Shiqian Shen, MD, from Massachusetts General Hospital, followed Dr. Mintz with his discoveries on “Gut Microbiota’s Effect in Neuroinflammation and Pain.” Based on literature, moving from one place to another has a big effect on the composition of gut microbiota, and, therefore, the incidence of developing a neuroinflammatory condition. Spontaneous experimental autoimmune encephalomyelitis (EAE) incidence increased after colonization of germ-free mice with commensal microflora. Together with the myelin autoantigen, they cooperate to trigger an autoimmune demyelination and increased occurrence of neuropathic pain. Eliminating gut microbiota with wide spectrum antibiotics dampened the development of neuropathic pain as well as skewed T-cell immune response. In Dr. Shen’s study, a refractory response to neuroinflammation in a group of mice treated with antibiotics was observed after a chronic constrictive injury (CCI) to the sciatic nerve, concluding that eradication of gut microbiota prevents the development of neuropathic pain. Furthermore, microbiota influences neuropathic pain through modulating proinflammatory and anti-inflammatory T cells. Adding a noxious stimulus after eradicating gut microbiota inhibits T regulatory cells and stimulates the recruitment of proinflammatory Th1 cells. This effect proves that the eradication effect of gut microbiota on preventing the development of neuroinflammation is solely dependent on regulatory T cells.

Paul Wischmeyer, MD, EDIC, FASPEN, FCCM, from Duke University School of Medicine, wrapped up the panel with a presentation on “Gut Dysbiosis in Critical Illness and COVID-19.” He took a different approach, focusing on recent research clarifying the beneficial role of microbiome and its different outcomes on health conditions. Under stress, normal microbiome gets altered and diminishes in critical illness, causing a major loss of normal bacterial species and letting adhering and invading nosocomial pathogens like pseudomonas to become the dominant species in the gut. With time, skin, oral and fecal microbiome will begin to be identical, leading to loss of diversity and increased hospital length of stay. While studying the alteration in the microbiome, Dr. Wischmeyer noted a decreased level of fecal bacteria called “Faecalibacterium prausnitzii,” known by its anti-inflammatory effect in inflammatory bowel disease (IBD), along with an increase in certain species like Klebsiella and Enterobacteriaceae in skin microbiome, Mycoplasma in oral microbiome and Corococossus in fecal microbiome. The outcome of these changes was associated with a higher incidence of bacteremia, ARDS and IBD.

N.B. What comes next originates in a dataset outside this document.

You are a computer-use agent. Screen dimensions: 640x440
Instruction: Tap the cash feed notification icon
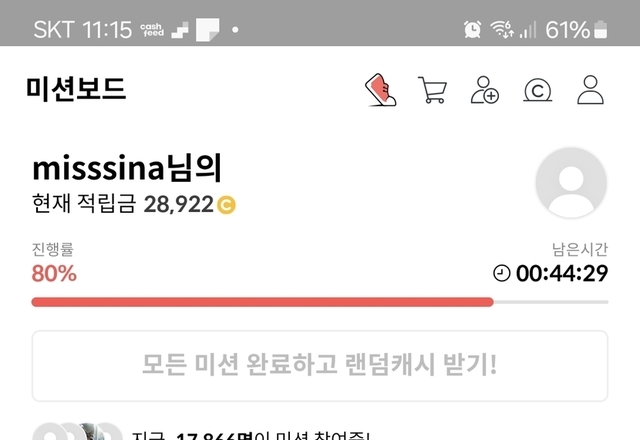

Due to this fact, Dr. Wischmeyer highlighted the use of probiotic. Based on systematic review stated during the presentation, probiotics were able to reduce antibiotic-associated diarrhea, reduce the rate of ventilator-associated pneumonia and upper respiratory tract infection. Keeping this outcome in mind, Dr. Wischmeyer mentioned his ongoing clinical trial, based on using probiotics to eliminate COVID-19 transmission in exposed household contacts. It entails modifying the microbiome with probiotic that has potential to reduce symptomatic COVID-19 rate. He recommended at the end of the panel to prescribe patients bacteria instead of eradicating them in order to restore balance, increase diversity of gut microbiome and decrease rate of health conditions and infections.